When the painter, Jackson Pollock, spoke of a painting as having "a life of its own," he underscored the core insight and action of every creative artist. To create anything (as opposed to merely "copying") is to work as a MEDIUM.
The workings of the Mediumistic Filmmaker/Artist/Storyteller present a way of Being that is familiar to anyone that has overcome the fear, stagnation and unfocused idleness of habit (read: technique, method, formula) that is antithetical to every act of authentic creation.
Stop thinking of film, costume, words, paint, clay as mediums of artistic expression!! - they are the MEANS of expression - the tools employed in the act of expressing the MEDIUM, which is always the ARTIST and the artist's VISION as it tears out of his/her soul.
As such, "the position of the artist is humble; (he/she) is essentially a channel." (Piet Mondrian)

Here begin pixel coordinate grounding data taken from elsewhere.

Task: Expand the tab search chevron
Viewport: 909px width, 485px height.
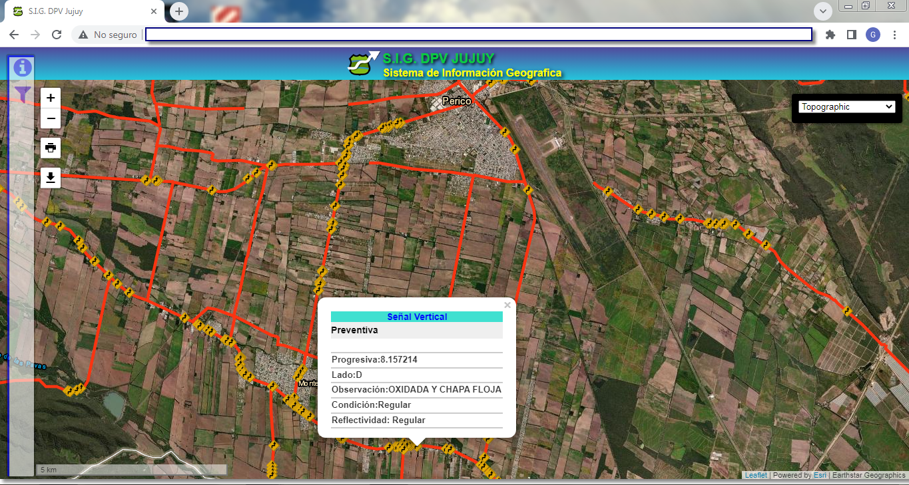Action: point(823,11)
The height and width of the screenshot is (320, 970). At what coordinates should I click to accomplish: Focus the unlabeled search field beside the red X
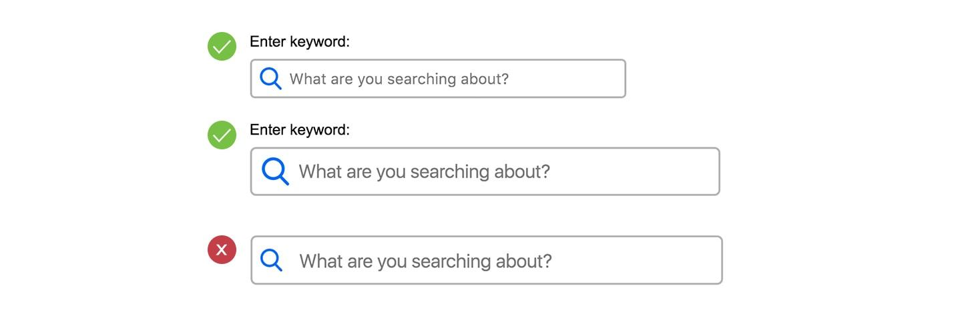point(486,260)
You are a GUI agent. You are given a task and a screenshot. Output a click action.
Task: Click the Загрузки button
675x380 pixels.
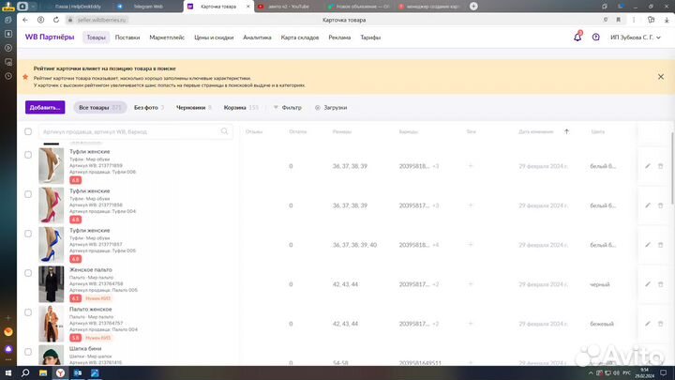coord(331,108)
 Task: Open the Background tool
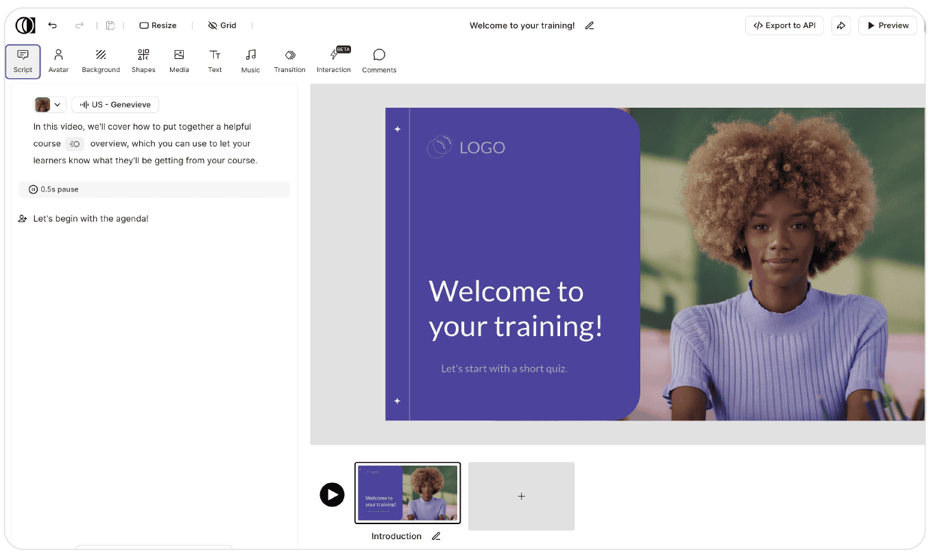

To work as a MEDIUM is to ACT as character, in concert with all the other characters necessary for finding the drama.
Storytelling is an act of Love. The imposition of formula, method or template to the finding of story is invariably unsatisfying, not because structure and pattern are unimportant but because formula is NOT structure, anymore than the numerals on a paint-by-numbers canvas board are the painting. The resort to formula is too often merely an expression of the fear that renders love impotent.

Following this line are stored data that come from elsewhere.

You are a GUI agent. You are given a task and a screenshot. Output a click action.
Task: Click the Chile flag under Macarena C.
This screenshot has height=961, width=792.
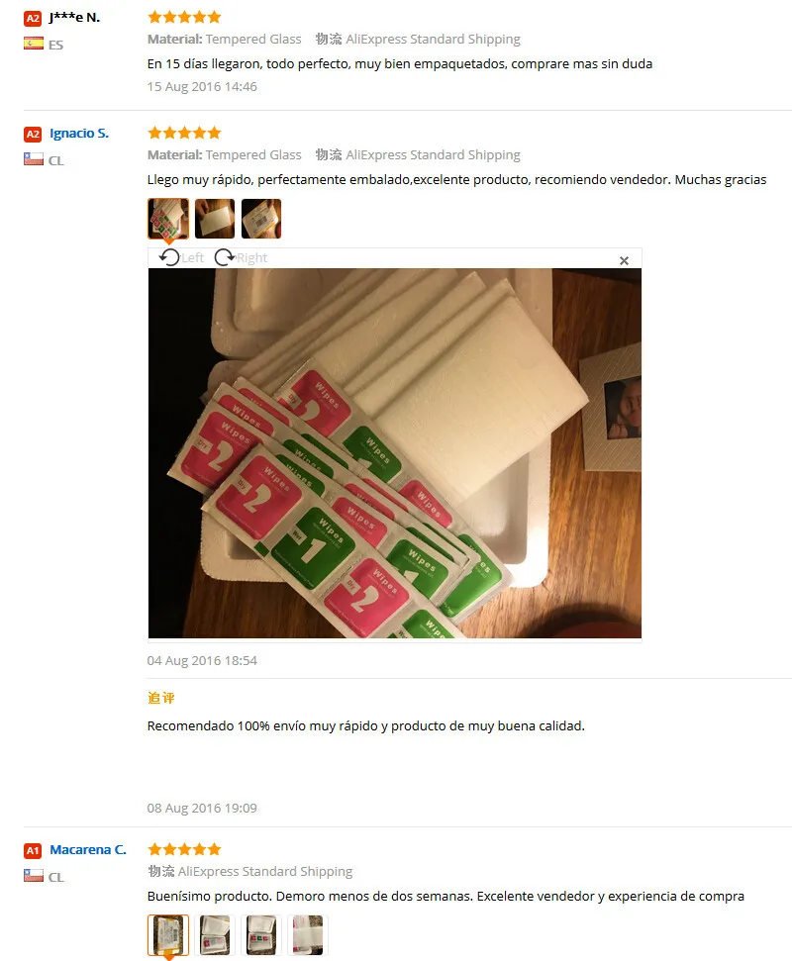point(33,876)
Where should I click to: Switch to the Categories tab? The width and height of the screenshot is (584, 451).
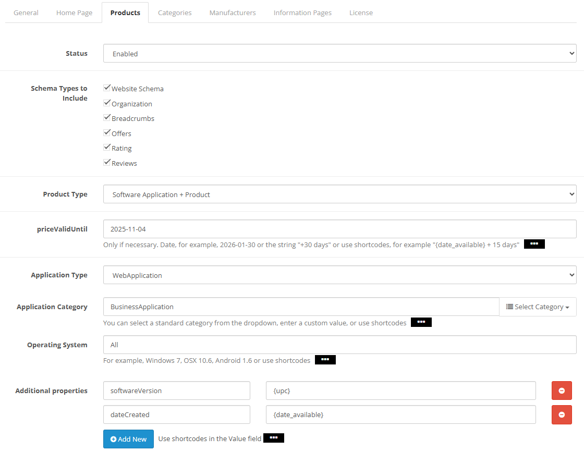point(175,13)
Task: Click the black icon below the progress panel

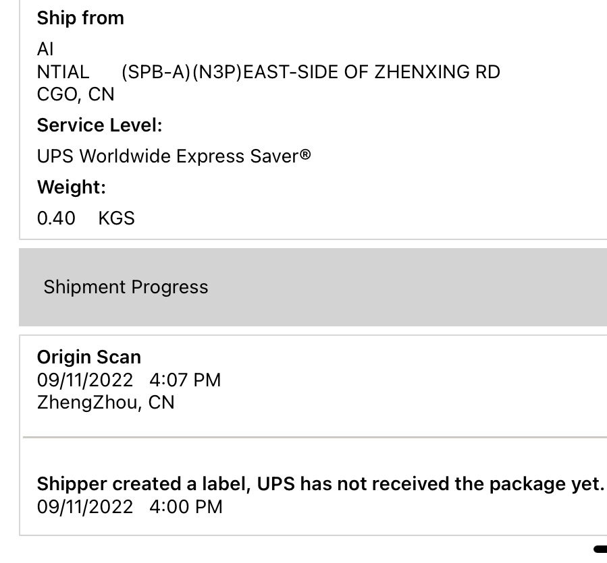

There are no methods or sure-fire techniques for dealing with these fears and anxieties other than stepping off the cliff, or entering the belly of the beast, or spending 40 days and nights in the desert. The most difficult part of any journey is taking the first step.
The long dark night of the soul is not merely a condition of salvation, but is an act of openness, of faith, of love.
No matter how desperately one manipulates the playing pieces to win a game, the game itself is not worth winning so long as transformation has been left out. Art is not about self-expression, so much as it is about self-transformation, and in the art of finding the story ALL of the characters - including the storyteller - are transformed.
Friday, December 18, 2009
Thursday, December 10, 2009
DIALOGICAL CINEMA
"You specialize in something until one day you find it is specializing in you." - Arthur Miller
Dialogical cinema cannot be meaningfully reduced or pigeonholed into any preconceived genres or categories. It is not a style, so much as the essence of style - the source of freshness and originality that defies elucidation in terms of either a linear or non-linear form of narrative. It is not limited to or subsumed by experimental, alternative or hybrid films or filmmakers, nor is it susceptible to description by means of appeal to the conventional jargon that is commonly employed in delineating and analysing the usual component processes of that most unusual of obsessions, that strangely occult occupation that calls characters out of the darkness to enact and play-out their dramas round and within the virtual campfire of cinematic storytelling.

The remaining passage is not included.